Natural corneal cell-based microenvironment as prerequisite for balanced 3D corneal epithelial morphogenesis: a promising animal experiment-abandoning tool in ophthalmology.

To achieve durable recognition as a promising animal experiment-abandoning tool in ophthalmology, in vitro engineered tissue equivalents of the human cornea should exhibit proper morphogenesis. Regarding this issue, we were seeking for the natural cell microenvironment fulfilling the minimum requirements to allow human corneal keratinocytes to develop a balanced epithelial morphology with regular spatial appearance of tissue homeostatic biomarkers. Hence, we established cocultures of 3D cell-based collagen scaffolds comprising immortalized corneal keratinocytes combined with a gradual cornea-derived in vivo-like cell microenvironment, together with immortalized stromal fibroblasts alone (nonholistic) or fibroblasts and immortalized endothelial cells (holistic).

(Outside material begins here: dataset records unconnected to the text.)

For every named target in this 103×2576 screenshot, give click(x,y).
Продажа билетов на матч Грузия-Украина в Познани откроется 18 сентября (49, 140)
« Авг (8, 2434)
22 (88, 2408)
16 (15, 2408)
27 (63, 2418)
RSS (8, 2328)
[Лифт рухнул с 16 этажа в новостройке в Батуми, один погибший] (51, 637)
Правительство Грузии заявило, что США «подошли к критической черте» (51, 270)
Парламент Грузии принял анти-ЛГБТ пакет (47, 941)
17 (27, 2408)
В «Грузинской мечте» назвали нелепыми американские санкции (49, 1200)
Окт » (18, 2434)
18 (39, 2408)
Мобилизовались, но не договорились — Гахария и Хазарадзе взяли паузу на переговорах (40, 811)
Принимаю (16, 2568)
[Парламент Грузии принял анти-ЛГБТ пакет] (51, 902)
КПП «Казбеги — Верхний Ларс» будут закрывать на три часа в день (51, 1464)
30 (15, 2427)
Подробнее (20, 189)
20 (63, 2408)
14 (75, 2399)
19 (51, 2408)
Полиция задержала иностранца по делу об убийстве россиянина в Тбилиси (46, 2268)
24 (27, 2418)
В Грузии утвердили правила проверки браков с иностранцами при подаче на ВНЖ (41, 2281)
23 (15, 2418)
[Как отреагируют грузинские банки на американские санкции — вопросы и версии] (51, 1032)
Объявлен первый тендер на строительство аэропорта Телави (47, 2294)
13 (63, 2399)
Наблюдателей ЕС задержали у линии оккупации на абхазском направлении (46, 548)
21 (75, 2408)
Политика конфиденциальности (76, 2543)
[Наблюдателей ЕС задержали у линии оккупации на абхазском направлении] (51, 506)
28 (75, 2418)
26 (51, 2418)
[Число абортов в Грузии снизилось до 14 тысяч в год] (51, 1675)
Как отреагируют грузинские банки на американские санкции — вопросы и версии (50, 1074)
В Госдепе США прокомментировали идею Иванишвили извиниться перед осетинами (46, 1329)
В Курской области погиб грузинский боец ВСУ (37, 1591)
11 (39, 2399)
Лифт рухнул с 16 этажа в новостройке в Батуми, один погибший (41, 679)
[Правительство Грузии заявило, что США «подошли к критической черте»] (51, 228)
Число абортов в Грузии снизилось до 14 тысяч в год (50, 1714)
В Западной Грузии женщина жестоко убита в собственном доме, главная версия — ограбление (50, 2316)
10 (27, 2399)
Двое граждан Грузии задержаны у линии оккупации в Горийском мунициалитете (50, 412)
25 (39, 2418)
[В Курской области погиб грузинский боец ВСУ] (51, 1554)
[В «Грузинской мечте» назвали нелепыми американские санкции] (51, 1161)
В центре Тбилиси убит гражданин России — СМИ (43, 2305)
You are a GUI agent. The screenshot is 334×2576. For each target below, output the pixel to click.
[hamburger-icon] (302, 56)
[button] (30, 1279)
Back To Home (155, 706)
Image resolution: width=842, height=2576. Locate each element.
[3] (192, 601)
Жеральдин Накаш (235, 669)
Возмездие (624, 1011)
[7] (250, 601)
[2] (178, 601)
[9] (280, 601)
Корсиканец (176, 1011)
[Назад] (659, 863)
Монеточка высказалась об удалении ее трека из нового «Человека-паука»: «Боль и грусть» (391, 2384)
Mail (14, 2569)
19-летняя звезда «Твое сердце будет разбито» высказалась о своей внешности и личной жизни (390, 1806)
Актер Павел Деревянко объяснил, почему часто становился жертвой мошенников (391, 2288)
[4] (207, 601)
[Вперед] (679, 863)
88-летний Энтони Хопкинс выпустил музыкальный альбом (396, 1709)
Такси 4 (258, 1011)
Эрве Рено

With matched non-holistic microenvironments revealing mostly flattened cells and putative apical cell ablation foci at day 6, and 9 in HE stains, holistic counterparts yielded proper epithelial stratification with cell flattening restricted to apical layers. Concordantly, RT(2)-PCR showed a tremendous increase in gene expression for progressive and terminal biomarkers of corneal keratinocyte differentiation, cytokeratin (CK) 12, and filaggrin (FIL), in response to nonholistic environments, while involucrin (INV) was moderately but significantly upregulated. Although visible, this increase was moderate in corneal keratinocytes with a holistic environment. On the protein level, indirect immunofluorescence revealed that only epithelia of holistic environments showed diminishment in CK19, counteracted by CK12 rising over time. This time-dependent progression in differentiation coincided with declined proliferation and tissue-regular focus of differentiation biomarkers inv and fil to suprabasal and apical cell layers. Our novel findings suggest the interplay of native tissue forming cell entities, important for balanced corneal epithelial morphogenesis. In addition, they provide evidence for a holistic cell microenvironment as a prerequisite for development of an in vitro engineered corneal epithelial tissue equivalent, exhibiting a regular appearance of tissue homeostatic biomarkers. Such equivalents will be promising tools in ophthalmology, for example, for mechanistic studies in basic research and/or testing of generics or preclinical validation of innovative cornea-tailored biomaterials, desired for regenerative strategies.